=== GIVEN REQUEST 1 ===
In the thread on email obfuscation, translate the sentence "Actually, what some are doing is using Net people to do the work." into Spanish.
=== GIVEN REQUEST 2 ===
Output word for word the part of the thread on email obfuscation that begins at the words "Actually, what some" and stops after the words "cannot deal with.".
=== GIVEN REQUEST 3 ===
Go on with the thread on email obfuscation, writing what would follow its last sentence.

=== EXTRACT TO READ ===
▽

That was the ultimate failure of the slashdot "random" obfuscation 
tool: spammers didn't have to break all of them, just enough of them to 
get useful data, and then cycle through the site enough times to get 
around the versions they didn't crack. took about a week.

Actually, what some are doing is using Net people to do the work.
I.e. They post the image to a porn site and require people to solve
it before entering.  This what some are doing to auto-create Yahoo,
Hotmail, and similiar types of accounts for sending out spam.

Now, there is always cost-benefit ratio.  Wrt to account creations, the
benefits out-weight the cost.  But, to do it for each email address,
it may not be, especially if the graphics include techniques that
OCR systems cannot deal with.

Another alternative is to remove linking of addresses, and then
using a obfsucation technique like:


This way the address renders like "earl(_at_)example(_dot_)com" (and can be
copy-n-pasted by readers to their MUA), but a harverster may not
catch it.  Of course, a smart harvester that expands entity references
and deletes comment declarations would.

be very wary of "fixes" that merely make the problem more difficult. As 
soon as they have a financial incentive to crack them, they'll be 
cracked. you're basically looking to try to implement the "I don't have 
to outrun the bear, I just have to outrun you" solution, meaning you 
make it tough enough to crack they go harvest someone else's site.

I made the statement about the problems of obfsucation, even
in reference to the above.

One can look at the obfsucation model as similiar to detering
crime.  For example, a professional car thief can steal any car,
but if you make your car more time consuming to steal, they will
go elsewhere the cost is less.  Also, with certain measures, you
deter amateur thiefs.

△

=== RAW DATA ===
▽

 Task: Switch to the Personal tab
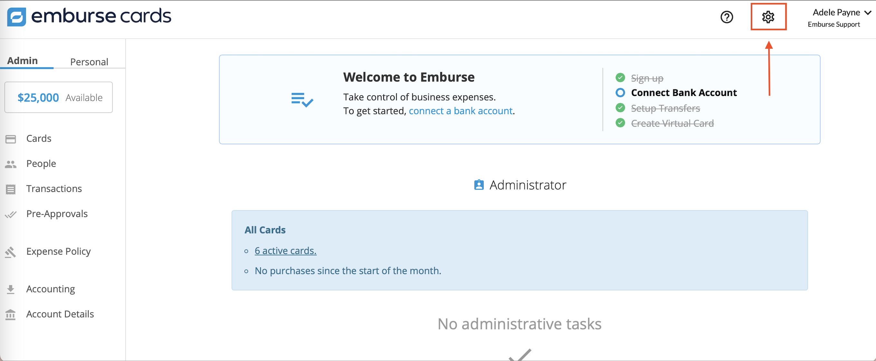click(89, 62)
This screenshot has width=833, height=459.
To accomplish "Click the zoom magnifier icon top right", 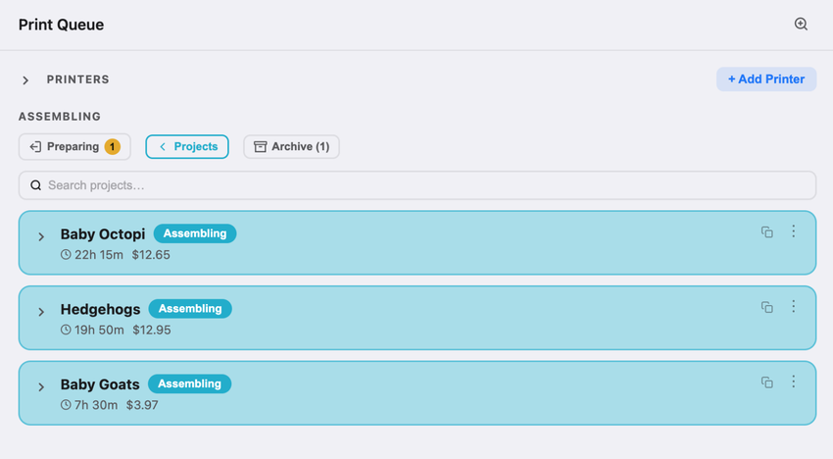I will (x=801, y=24).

△

=== EXERCISE OUTPUT 1 ===
En realidad, lo que algunos están haciendo es usar a gente de la Red para que haga el trabajo.

=== EXERCISE OUTPUT 2 ===
Actually, what some are doing is using Net people to do the work.
I.e. They post the image to a porn site and require people to solve
it before entering.  This what some are doing to auto-create Yahoo,
Hotmail, and similiar types of accounts for sending out spam.

Now, there is always cost-benefit ratio.  Wrt to account creations, the
benefits out-weight the cost.  But, to do it for each email address,
it may not be, especially if the graphics include techniques that
OCR systems cannot deal with.

=== EXERCISE OUTPUT 3 ===
Obfsucation works on a similiar principle.  Of course, if you
become a worthy target, a spammer may take the time to break
any obfsucation techniques (with the Slashdot story you provided
as a good example).

In the case of mHonarc especially, that's a bad design choice. Since so 
many sites use mHonarc, any change you make to mHonarc will be a focus 
of the spammers to crack. mHonarc doesn't have the option of making it 
tough enough for the spammers to go elsewhere. So you risk putting 
energy into things that won't fix the problem long (if at all), and 
worse, might create a false sense of security for developers and users 
of the tools.

Actually, MHonArc allows you to complete hide addresses if you want.
However, there is one slight item that does expose author addresses,
so I personally can create a robot to harvest all author addresses from
an archive despite any resource settings by the archive maintainer.

I hope to fix this gap in a future release (once the Savannah
folks fix some issues with CVS).

My suggestion: don't get involved in any "solution" that merely makes 
it "harder" or "causes more work", because they only solve things as 
long as the spammers don't feel it's worth it. and if you get into an 
arms race with them, you'll lose.

I already stated something similiar to this.  Ideally, there is a
solution that does not use obfsucation but allows a human to determine
addresses.  Hence, the image idea.  But even that is technically a form
of obfsucation, wrt to a computer.  But when dealing with computers,
some forms of obfsucation may be sufficient if you start getting
to Turing level obfsucation.
uses a POST form to obfsucate addresses, but it is straight-forward
to customize a harvester to defeat it.

anythign with a large enough data-set to warrant the spammer's 
attention will get it. mHonarc, sort of by definition, will be high on 
their lists.

Technically, not MHonArc, but list archives.

Obfuscation is a waste of energy. It works only as long as the spammers 
don't bother worrying about it. Graphic representations are 
non-accessible, crackable (via OCR) and not easily used by end-users, 

I'm not talking about end-users.  I am talking about the
list archives, and only those archives.  Now, users may learn some
things in this discussion any what they may want to do with their
archives, but that is it.

The only thing relevant to MHonArc is that it allows users to
apply whatever solutions they want.

I think a "guest" has no demand on access to sensitive data. I don't 
allow "guests" open access to private mail lists, for instance, and I 
see no reason why they should assume they should have access to it.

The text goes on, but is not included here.